Listen to the People

It’s out of the ordinary when a Town Council meeting is standing-room-only and then some, with a second room opened to house the overflow.

And it’s downright extraordinary when that crowd has come out on a wintry night to protest budget cuts.

Yes, to protest budget cuts.

But that’s what  happened in Derry last week – a showing of heartfelt opposition to drastic proposed cuts in police, fire, public works and other services, including the potential closing – yet again – of the Taylor Library and funding cuts for social service agencies serving Derry residents.

Everyone wants lower property taxes, and those taxes don’t get much higher than the ones Derry homeowners face. But there’s also the matter of quality of life, and having police and fire at the ready is something many Derry residents headed to the Municipal Center to say they want to maintain.

This year the Town Council told new administrator Galen Stearns to cut the tax rate by $2 per thousand. His proposal was presented last week. In past years, department heads visited the Council to explain their needs and justify their expenses. That didn’t happen this year. Stearns had his new finance director, Susan Hickey, talk with the department heads. He took what she told him and went from there.

And now? A citizen’s petition with 731 signatures asks the Council to bring in the department heads for the public to hear at a Council meeting. To explain, for example, what the proposed closing of a fire station and cutting of firefighters would mean to response time. What fewer police would mean to the crime rate.

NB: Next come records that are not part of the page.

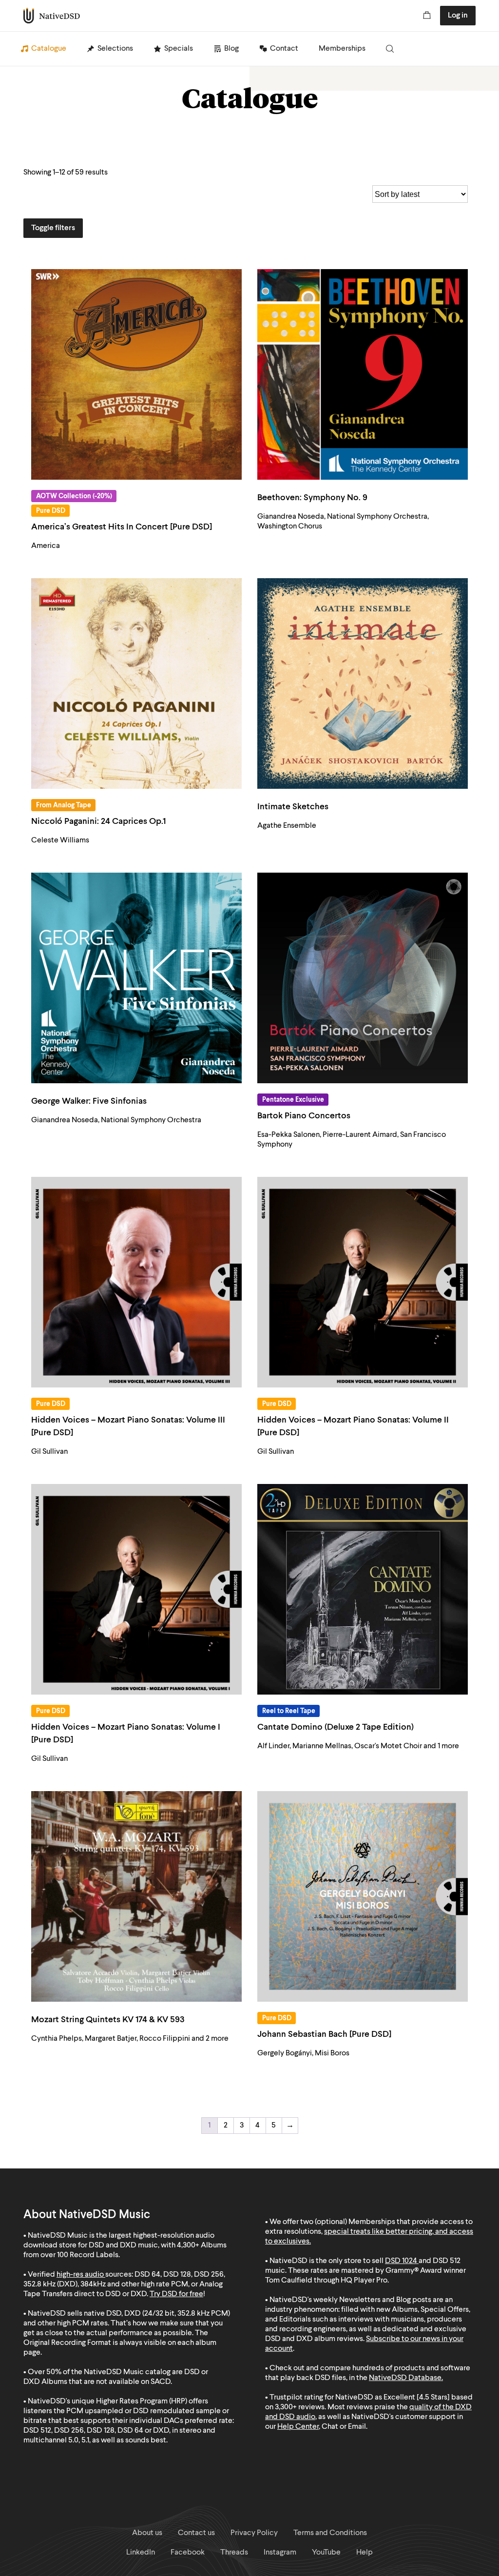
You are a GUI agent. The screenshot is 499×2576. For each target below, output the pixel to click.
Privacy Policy (254, 2533)
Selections (115, 49)
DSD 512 (447, 2261)
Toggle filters (53, 228)
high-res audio (80, 2275)
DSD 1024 (401, 2261)
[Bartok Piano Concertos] (362, 978)
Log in (458, 16)
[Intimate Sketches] (362, 683)
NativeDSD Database (405, 2378)
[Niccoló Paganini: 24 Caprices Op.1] (136, 683)
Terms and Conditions (330, 2533)
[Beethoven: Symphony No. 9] (362, 374)
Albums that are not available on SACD (106, 2382)
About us (147, 2533)
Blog (231, 49)
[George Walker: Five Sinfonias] (136, 978)
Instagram (280, 2552)
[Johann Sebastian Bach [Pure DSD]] (362, 1896)
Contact (284, 49)
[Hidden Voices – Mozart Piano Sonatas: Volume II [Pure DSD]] (362, 1282)
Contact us (196, 2533)
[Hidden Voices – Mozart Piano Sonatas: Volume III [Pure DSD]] (136, 1282)
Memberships (342, 49)
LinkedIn (140, 2552)
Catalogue (48, 49)
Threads (234, 2552)
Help (364, 2552)
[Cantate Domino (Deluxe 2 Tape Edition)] (362, 1589)
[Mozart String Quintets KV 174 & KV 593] (136, 1896)
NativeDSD (51, 15)
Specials (178, 49)
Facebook (188, 2552)
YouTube (326, 2552)
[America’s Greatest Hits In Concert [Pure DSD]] (136, 374)
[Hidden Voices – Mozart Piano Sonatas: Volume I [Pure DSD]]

They offered suggestions as well, as some letters to the editor we have printed recently made clear. Those included cutting higher salaries and reducing the number of administrators but keeping line staff.

And in Stearns’ proposal, one of the best suggestions was to phase in tax cuts over a four-year period, rather than trying to hack it out in one year and damn the impact of the tax cap for years to come.

Think about what a major cut like that would do to your income and what you’d have to do without.

Are Derry residents just eager to pay more taxes? Hardly. But they want services vital to their well-being included in the budget, and that information – and the repercussions from proposed cuts – have not been made clear.

They deserve those facts. While the Town Council is to be commended for trying a new way to develop a budget, cutting services without facts or transparency is no way to go.